Records for the task →
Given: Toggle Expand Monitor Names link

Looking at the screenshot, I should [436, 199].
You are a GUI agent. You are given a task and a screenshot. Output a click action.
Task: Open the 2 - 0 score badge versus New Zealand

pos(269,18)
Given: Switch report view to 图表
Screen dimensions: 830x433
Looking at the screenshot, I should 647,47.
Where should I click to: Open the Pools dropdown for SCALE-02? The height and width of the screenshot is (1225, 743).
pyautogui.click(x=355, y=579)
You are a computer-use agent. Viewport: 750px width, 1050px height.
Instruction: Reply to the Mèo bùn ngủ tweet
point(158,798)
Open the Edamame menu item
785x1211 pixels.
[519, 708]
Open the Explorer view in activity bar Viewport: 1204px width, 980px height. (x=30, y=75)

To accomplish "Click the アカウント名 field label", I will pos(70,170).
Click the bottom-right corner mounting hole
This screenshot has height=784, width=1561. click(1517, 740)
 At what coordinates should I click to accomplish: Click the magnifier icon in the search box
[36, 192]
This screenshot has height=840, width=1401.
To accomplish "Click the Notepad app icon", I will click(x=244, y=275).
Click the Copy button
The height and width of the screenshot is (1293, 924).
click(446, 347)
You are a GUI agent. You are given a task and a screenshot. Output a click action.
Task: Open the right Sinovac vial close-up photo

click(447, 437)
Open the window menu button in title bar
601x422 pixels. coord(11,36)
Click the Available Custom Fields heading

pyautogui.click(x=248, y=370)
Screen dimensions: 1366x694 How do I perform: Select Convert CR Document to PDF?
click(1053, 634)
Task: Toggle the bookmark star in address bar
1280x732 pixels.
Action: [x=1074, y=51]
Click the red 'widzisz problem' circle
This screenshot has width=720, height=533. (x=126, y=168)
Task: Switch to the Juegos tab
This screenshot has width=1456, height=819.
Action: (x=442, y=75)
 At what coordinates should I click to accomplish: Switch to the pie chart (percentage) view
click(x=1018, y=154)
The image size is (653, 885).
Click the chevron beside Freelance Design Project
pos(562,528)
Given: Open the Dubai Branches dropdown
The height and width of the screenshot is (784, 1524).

Job →
Duplicate the lines of the entries from the line with "The image size is (653, 885)." through the end of the entries, both included.

Exercise result →
The image size is (653, 885).
Click the chevron beside Freelance Design Project
pos(562,528)
Given: Open the Dubai Branches dropdown
The height and width of the screenshot is (784, 1524).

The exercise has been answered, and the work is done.